Data to process:
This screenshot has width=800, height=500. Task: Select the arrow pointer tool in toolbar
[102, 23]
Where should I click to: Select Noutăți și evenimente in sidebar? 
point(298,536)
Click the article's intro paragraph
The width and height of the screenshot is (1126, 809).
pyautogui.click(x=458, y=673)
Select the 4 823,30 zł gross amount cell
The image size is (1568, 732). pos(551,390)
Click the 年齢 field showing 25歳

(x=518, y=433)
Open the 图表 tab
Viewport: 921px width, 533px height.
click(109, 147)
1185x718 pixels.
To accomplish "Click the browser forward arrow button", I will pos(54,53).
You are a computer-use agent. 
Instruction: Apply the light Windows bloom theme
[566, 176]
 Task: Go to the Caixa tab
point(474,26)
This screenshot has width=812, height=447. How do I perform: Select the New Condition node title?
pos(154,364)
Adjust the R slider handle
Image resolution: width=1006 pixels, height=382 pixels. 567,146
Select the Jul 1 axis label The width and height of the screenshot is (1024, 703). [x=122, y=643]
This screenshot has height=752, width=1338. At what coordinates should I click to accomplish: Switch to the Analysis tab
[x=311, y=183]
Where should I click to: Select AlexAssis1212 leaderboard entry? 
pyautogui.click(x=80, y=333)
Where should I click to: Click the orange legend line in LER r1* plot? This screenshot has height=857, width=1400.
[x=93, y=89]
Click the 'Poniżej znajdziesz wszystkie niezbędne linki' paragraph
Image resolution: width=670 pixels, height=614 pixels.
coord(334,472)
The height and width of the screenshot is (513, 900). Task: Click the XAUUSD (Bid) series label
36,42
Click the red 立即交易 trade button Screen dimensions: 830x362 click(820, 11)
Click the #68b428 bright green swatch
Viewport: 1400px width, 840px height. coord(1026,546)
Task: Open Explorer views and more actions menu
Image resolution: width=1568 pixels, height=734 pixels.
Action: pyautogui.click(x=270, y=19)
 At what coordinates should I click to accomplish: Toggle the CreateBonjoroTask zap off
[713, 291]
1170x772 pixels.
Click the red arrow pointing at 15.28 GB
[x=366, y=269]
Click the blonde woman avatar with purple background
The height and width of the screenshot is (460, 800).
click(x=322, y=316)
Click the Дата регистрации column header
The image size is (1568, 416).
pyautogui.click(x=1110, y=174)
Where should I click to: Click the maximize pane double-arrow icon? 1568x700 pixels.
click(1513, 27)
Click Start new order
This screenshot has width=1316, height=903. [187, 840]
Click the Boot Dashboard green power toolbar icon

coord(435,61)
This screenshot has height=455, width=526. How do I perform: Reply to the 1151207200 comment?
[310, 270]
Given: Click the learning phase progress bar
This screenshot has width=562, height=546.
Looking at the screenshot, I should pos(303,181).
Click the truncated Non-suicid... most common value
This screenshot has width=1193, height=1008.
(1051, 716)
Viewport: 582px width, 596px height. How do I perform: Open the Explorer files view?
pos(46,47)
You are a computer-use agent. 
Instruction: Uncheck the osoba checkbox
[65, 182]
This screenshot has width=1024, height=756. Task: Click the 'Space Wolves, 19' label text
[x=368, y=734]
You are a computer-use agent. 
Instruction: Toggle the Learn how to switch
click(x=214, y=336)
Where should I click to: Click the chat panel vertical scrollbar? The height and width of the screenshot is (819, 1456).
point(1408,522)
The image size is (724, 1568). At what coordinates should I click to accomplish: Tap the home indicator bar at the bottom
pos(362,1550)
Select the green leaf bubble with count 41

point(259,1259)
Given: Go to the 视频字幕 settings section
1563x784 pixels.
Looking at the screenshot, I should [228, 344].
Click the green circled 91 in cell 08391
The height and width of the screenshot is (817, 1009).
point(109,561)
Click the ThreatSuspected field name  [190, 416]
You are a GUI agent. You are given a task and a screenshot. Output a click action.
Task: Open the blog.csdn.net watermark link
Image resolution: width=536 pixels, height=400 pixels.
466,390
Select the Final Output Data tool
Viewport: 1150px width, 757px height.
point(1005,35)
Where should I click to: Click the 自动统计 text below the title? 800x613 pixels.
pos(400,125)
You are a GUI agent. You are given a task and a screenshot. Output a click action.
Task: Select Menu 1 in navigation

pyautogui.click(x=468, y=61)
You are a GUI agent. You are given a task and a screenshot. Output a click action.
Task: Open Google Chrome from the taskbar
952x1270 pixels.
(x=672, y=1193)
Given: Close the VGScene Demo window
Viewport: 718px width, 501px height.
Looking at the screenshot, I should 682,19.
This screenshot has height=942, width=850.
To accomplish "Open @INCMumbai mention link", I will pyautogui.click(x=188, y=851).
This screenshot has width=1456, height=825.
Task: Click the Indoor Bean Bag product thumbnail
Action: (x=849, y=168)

Task to carry out: All of the data above must be set down again exactly.

Exercise answer:
This screenshot has width=800, height=500. Task: Select the arrow pointer tool in toolbar
[102, 23]
Where should I click to: Select Noutăți și evenimente in sidebar? 
point(298,536)
Click the article's intro paragraph
The width and height of the screenshot is (1126, 809).
pyautogui.click(x=458, y=673)
Select the 4 823,30 zł gross amount cell
The image size is (1568, 732). pos(551,390)
Click the 年齢 field showing 25歳

(x=518, y=433)
Open the 图表 tab
Viewport: 921px width, 533px height.
click(109, 147)
1185x718 pixels.
To accomplish "Click the browser forward arrow button", I will pos(54,53).
You are a computer-use agent. 
Instruction: Apply the light Windows bloom theme
[566, 176]
 Task: Go to the Caixa tab
point(474,26)
This screenshot has width=812, height=447. How do I perform: Select the New Condition node title?
pos(154,364)
Adjust the R slider handle
Image resolution: width=1006 pixels, height=382 pixels. 567,146
Select the Jul 1 axis label The width and height of the screenshot is (1024, 703). [x=122, y=643]
This screenshot has height=752, width=1338. At what coordinates should I click to accomplish: Switch to the Analysis tab
[x=311, y=183]
Where should I click to: Select AlexAssis1212 leaderboard entry? 
pyautogui.click(x=80, y=333)
Where should I click to: Click the orange legend line in LER r1* plot? This screenshot has height=857, width=1400.
[x=93, y=89]
Click the 'Poniżej znajdziesz wszystkie niezbędne linki' paragraph
Image resolution: width=670 pixels, height=614 pixels.
coord(334,472)
The height and width of the screenshot is (513, 900). Task: Click the XAUUSD (Bid) series label
36,42
Click the red 立即交易 trade button Screen dimensions: 830x362 click(820, 11)
Click the #68b428 bright green swatch
Viewport: 1400px width, 840px height. coord(1026,546)
Task: Open Explorer views and more actions menu
Image resolution: width=1568 pixels, height=734 pixels.
Action: pyautogui.click(x=270, y=19)
 At what coordinates should I click to accomplish: Toggle the CreateBonjoroTask zap off
[713, 291]
1170x772 pixels.
Click the red arrow pointing at 15.28 GB
[x=366, y=269]
Click the blonde woman avatar with purple background
The height and width of the screenshot is (460, 800).
click(x=322, y=316)
Click the Дата регистрации column header
The image size is (1568, 416).
pyautogui.click(x=1110, y=174)
Where should I click to: Click the maximize pane double-arrow icon? 1568x700 pixels.
click(1513, 27)
Click Start new order
This screenshot has width=1316, height=903. [187, 840]
Click the Boot Dashboard green power toolbar icon

coord(435,61)
This screenshot has height=455, width=526. How do I perform: Reply to the 1151207200 comment?
[310, 270]
Given: Click the learning phase progress bar
This screenshot has width=562, height=546.
Looking at the screenshot, I should pos(303,181).
Click the truncated Non-suicid... most common value
This screenshot has width=1193, height=1008.
(1051, 716)
Viewport: 582px width, 596px height. How do I perform: Open the Explorer files view?
pos(46,47)
You are a computer-use agent. 
Instruction: Uncheck the osoba checkbox
[65, 182]
This screenshot has width=1024, height=756. Task: Click the 'Space Wolves, 19' label text
[x=368, y=734]
You are a computer-use agent. 
Instruction: Toggle the Learn how to switch
click(x=214, y=336)
Where should I click to: Click the chat panel vertical scrollbar? The height and width of the screenshot is (819, 1456).
point(1408,522)
The image size is (724, 1568). At what coordinates should I click to accomplish: Tap the home indicator bar at the bottom
pos(362,1550)
Select the green leaf bubble with count 41

point(259,1259)
Given: Go to the 视频字幕 settings section
1563x784 pixels.
Looking at the screenshot, I should [228, 344].
Click the green circled 91 in cell 08391
The height and width of the screenshot is (817, 1009).
point(109,561)
Click the ThreatSuspected field name  [190, 416]
You are a GUI agent. You are given a task and a screenshot. Output a click action.
Task: Open the blog.csdn.net watermark link
Image resolution: width=536 pixels, height=400 pixels.
466,390
Select the Final Output Data tool
Viewport: 1150px width, 757px height.
point(1005,35)
Where should I click to: Click the 自动统计 text below the title? 800x613 pixels.
pos(400,125)
You are a GUI agent. You are given a task and a screenshot. Output a click action.
Task: Select Menu 1 in navigation

pyautogui.click(x=468, y=61)
You are a GUI agent. You are given a task and a screenshot. Output a click action.
Task: Open Google Chrome from the taskbar
952x1270 pixels.
(x=672, y=1193)
Given: Close the VGScene Demo window
Viewport: 718px width, 501px height.
Looking at the screenshot, I should 682,19.
This screenshot has height=942, width=850.
To accomplish "Open @INCMumbai mention link", I will pyautogui.click(x=188, y=851).
This screenshot has width=1456, height=825.
Task: Click the Indoor Bean Bag product thumbnail
Action: (x=849, y=168)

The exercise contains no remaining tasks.